As for which market will recover faster, Bruce Weiner, president of Turnberry Ltd., predicted that despite the large number of condos in South Florida, it will absorb them faster than Las Vegas.
Hatcher says it’s hard to get a sense of which market, in the long run, will sell condominiums faster but Las Vegas has an edge because it’s selling more than 4,000 existing homes a month while Miami is selling close to 1,000 a month.
“Las Vegas is finding its footing quicker and clearing out its inventory,” Hatcher says.
Las Vegas has been fortunate because it is a casino resort destination that had a lot of hotel development under way, Hatcher says. If not for that raising the overall cost of construction, more developers would have built condominiums in Las Vegas, and there would be even more of a glut of supply.

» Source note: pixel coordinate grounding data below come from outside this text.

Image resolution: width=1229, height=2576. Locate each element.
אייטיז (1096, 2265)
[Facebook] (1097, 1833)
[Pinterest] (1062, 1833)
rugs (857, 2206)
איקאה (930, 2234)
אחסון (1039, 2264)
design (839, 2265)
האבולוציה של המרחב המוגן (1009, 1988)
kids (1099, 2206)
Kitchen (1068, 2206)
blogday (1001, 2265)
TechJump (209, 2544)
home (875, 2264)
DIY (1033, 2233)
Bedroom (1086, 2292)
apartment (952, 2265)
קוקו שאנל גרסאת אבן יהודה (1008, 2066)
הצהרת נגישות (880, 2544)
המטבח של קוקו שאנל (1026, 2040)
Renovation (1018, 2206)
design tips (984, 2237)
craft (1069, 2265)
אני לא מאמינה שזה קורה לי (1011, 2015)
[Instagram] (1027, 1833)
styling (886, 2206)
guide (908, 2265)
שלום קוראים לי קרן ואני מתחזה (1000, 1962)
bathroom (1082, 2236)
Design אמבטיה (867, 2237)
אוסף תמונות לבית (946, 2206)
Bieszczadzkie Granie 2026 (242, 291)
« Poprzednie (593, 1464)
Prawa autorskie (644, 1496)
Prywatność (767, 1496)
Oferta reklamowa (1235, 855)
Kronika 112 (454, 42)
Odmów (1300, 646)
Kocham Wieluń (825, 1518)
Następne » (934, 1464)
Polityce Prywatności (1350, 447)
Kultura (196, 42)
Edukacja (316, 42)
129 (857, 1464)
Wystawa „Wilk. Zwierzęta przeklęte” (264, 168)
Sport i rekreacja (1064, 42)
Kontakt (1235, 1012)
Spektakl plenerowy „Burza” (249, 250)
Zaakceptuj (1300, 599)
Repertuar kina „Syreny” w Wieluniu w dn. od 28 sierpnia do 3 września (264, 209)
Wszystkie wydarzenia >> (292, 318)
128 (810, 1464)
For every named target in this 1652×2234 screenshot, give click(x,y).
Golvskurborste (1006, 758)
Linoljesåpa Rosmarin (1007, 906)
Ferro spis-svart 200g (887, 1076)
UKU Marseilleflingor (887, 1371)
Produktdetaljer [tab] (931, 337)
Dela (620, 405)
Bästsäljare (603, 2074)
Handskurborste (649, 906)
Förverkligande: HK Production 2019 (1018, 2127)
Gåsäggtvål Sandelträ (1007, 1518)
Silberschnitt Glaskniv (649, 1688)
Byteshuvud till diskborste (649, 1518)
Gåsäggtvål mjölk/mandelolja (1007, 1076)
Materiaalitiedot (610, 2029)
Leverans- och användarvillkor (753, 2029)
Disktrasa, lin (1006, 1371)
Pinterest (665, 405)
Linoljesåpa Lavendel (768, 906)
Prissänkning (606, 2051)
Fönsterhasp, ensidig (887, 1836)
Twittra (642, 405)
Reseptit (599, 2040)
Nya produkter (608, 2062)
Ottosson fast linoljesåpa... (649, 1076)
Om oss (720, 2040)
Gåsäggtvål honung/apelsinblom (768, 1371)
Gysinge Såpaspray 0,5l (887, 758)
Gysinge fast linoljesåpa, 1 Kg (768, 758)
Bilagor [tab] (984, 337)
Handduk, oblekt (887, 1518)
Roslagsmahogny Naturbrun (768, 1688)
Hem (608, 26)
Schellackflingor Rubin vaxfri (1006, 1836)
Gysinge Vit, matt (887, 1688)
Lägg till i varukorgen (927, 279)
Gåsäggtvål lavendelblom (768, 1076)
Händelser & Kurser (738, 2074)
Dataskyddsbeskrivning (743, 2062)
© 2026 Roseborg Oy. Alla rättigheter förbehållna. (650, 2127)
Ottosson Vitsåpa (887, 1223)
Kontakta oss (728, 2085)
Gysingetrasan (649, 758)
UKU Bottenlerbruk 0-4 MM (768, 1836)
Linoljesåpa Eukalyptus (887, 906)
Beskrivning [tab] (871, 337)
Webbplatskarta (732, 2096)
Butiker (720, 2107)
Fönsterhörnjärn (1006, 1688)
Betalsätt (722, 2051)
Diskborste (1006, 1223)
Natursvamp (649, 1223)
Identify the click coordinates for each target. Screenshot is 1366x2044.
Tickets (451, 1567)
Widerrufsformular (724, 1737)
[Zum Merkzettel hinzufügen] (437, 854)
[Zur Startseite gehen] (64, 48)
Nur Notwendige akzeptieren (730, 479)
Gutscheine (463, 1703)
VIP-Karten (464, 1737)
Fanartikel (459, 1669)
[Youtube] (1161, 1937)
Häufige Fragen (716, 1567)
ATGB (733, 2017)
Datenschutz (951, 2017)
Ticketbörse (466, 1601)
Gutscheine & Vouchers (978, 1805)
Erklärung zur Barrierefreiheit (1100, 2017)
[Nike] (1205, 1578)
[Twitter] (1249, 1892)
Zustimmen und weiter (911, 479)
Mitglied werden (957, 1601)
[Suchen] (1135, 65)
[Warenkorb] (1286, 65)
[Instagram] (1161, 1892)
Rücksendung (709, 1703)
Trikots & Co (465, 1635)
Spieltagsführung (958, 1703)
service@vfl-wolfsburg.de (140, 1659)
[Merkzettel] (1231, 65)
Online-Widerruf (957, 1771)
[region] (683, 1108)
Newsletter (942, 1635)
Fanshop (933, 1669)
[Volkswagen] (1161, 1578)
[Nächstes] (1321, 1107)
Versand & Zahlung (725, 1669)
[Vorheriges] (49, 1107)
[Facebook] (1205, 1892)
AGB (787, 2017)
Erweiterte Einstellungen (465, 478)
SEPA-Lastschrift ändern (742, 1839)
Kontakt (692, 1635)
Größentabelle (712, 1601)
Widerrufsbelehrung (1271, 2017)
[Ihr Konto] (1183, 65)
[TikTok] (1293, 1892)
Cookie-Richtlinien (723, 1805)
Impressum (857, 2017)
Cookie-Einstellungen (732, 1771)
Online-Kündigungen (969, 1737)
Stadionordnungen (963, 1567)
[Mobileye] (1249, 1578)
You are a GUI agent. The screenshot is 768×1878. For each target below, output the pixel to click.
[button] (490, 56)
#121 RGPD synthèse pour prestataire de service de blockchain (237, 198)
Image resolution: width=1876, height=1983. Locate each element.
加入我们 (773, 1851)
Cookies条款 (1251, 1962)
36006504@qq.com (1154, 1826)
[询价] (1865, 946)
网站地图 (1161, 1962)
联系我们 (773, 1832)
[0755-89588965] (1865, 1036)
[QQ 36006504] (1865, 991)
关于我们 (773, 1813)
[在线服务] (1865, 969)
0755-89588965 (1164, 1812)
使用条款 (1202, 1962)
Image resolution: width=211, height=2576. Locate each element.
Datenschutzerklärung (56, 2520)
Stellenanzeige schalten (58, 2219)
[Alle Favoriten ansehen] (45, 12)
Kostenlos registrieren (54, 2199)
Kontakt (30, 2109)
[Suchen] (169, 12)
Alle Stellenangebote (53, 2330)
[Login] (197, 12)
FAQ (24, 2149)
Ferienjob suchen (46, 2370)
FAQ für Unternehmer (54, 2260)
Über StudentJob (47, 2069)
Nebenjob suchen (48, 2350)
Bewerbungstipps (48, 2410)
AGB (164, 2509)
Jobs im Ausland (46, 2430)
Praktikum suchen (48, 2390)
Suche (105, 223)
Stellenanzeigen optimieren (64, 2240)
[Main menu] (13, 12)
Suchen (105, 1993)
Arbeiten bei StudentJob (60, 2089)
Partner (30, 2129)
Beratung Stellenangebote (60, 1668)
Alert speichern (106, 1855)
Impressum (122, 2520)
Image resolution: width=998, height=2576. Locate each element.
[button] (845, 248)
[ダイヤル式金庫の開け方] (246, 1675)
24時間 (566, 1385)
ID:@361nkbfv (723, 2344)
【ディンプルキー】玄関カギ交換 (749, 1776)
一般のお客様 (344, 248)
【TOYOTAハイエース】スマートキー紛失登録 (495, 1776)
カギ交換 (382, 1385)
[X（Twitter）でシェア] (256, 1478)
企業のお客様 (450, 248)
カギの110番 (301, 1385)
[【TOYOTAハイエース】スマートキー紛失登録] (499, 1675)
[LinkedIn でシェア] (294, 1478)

“That helped save you,” Hatcher says. “You could have been a lot worse.”
In other news
Habitat for Humanity Las Vegas received a $90,0000 town house from Nevada State Bank for the nonprofit organization to continue its mission of working with families in need. Habitat for Humanity will renovate the town house as part of its partnership with the Youth Build Program that trains at-risk youths in construction trades. Once renovated, the town house will be sold by Habitat, and the proceeds will be used to finance the construction of a home.